Figure 1.

(a) Model of hypothesized interactions between oxytocin, gonadal steroids, and stress systems. In response to acute stress, a neuroendocrine cascade is triggered which promotes CRF secretion within the PVN of the hypothalamus that leads to the release of ACTH from the anterior pituitary which ultimately promotes the production and release of glucocorticoids (GC) from the cortices of the adrenal glands. Centrally, exposure to stress recruits areas within stress-sensitive neural pathways including the amygdala and hippocampus, both of which regulate neuroendocrine responses to stress. Oxytocin administration prior to stress inhibits this neuroendocrine response, reducing the secretion of CRF and glucocorticoids. In the CNS, oxytocin administration attenuates stress-related activity within the amygdala and appears to protect against stress-induced alterations in hippocampal synaptic plasticity. Circulating gonadal hormones including androgens (A), estrogens (E2), and progesterone (P) have the potential to affect HPA axis activity and modulate oxytocin neuron functioning which may contribute to sex differences in stress responsiveness. In general, androgens including testosterone reduce stress-induced glucocorticoid release, in part via androgen inhibition of CRF expression.
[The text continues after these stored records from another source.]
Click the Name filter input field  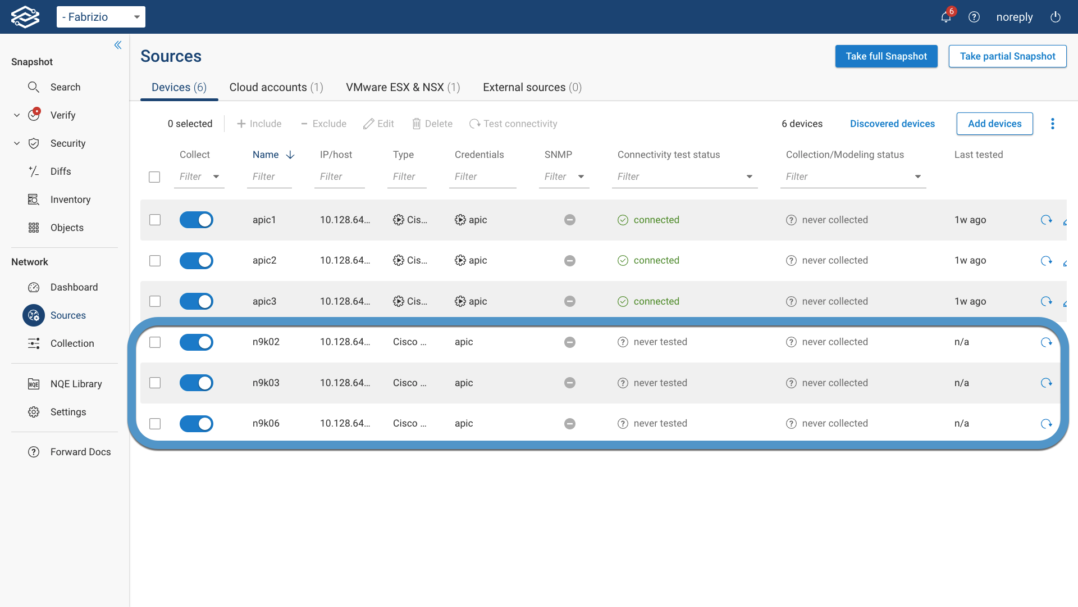(x=270, y=176)
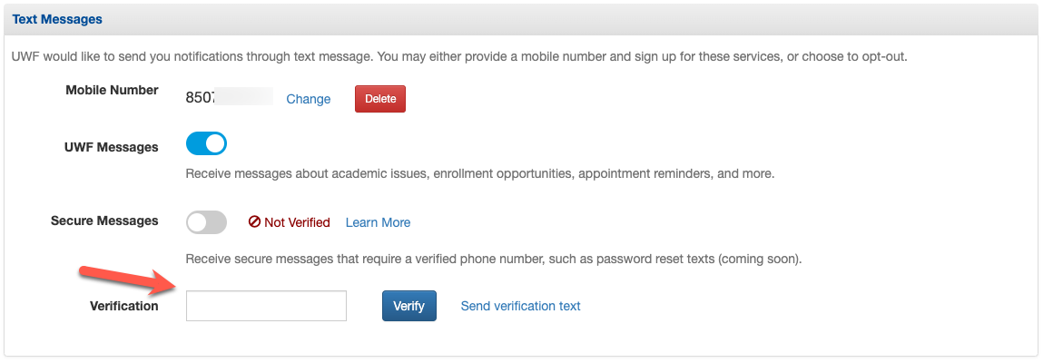The image size is (1053, 363).
Task: Click the password reset texts description line
Action: (x=494, y=259)
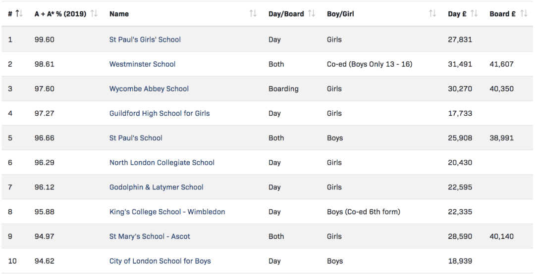Open City of London School for Boys
The width and height of the screenshot is (535, 274).
tap(160, 261)
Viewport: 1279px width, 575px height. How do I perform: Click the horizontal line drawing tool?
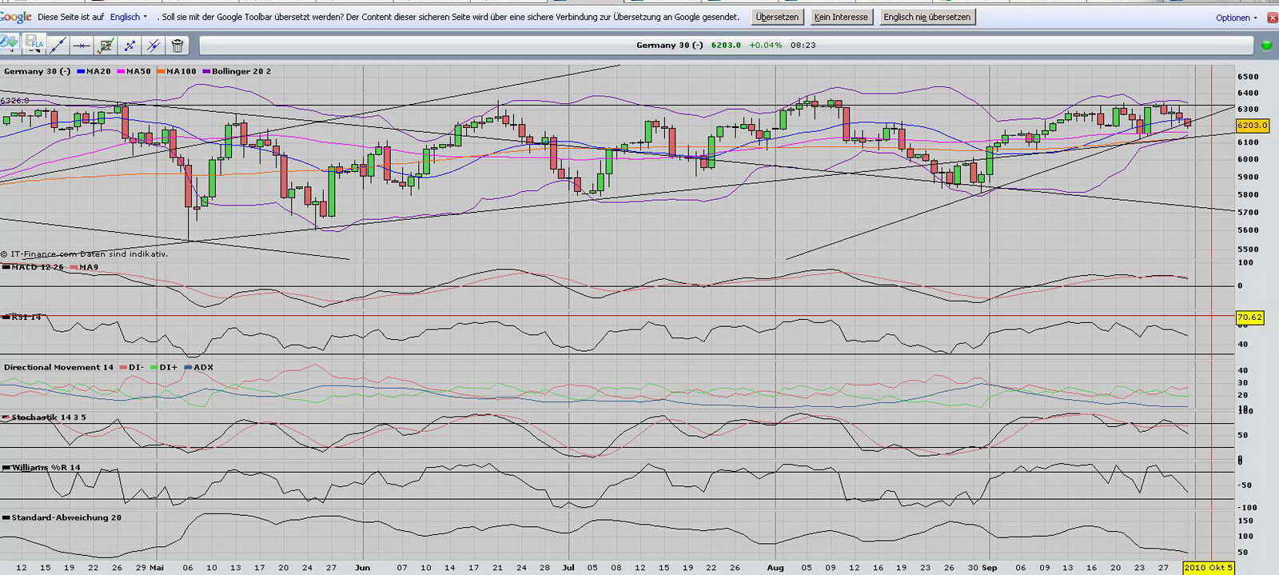pos(82,46)
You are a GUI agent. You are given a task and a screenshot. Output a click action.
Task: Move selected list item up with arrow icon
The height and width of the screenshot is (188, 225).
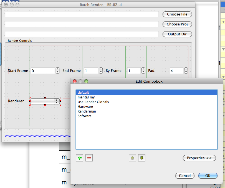[132, 158]

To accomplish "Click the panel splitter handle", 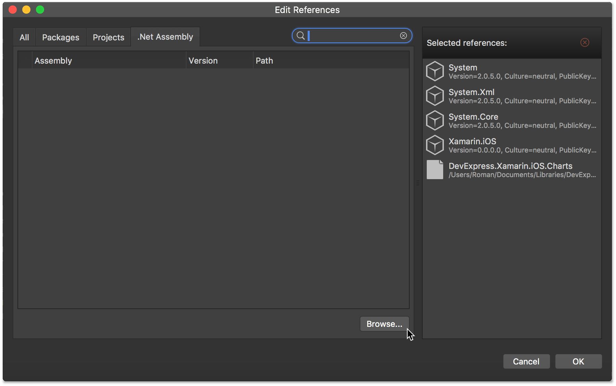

Ovarian steroid effects on HPA axis activity are more complex. In rodents, estradiol and progesterone inhibit glucocorticoid negative feedback that may impair downregulation of the stress response. Conversely, estradiol can decrease neuroendocrine responses to stress via its actions on estrogen receptor beta (ERβ). (b) Estrogen receptor beta regulation of oxytocin mRNA expression. Within the PVN, estradiol binds to nuclear ERβ which rapidly dimerizes and binds to the composite hormone response element (CHRE) of the oxytocin gene. This enhances oxytocin transcript expression and increases oxytocin peptide levels which can ultimately lead to overall reductions in stress-related HPA axis activity. Although the mechanisms are not yet understood, it appears that females may be more sensitive to these effects.

Adapted from Acevedo-Rodriguez et al. [24].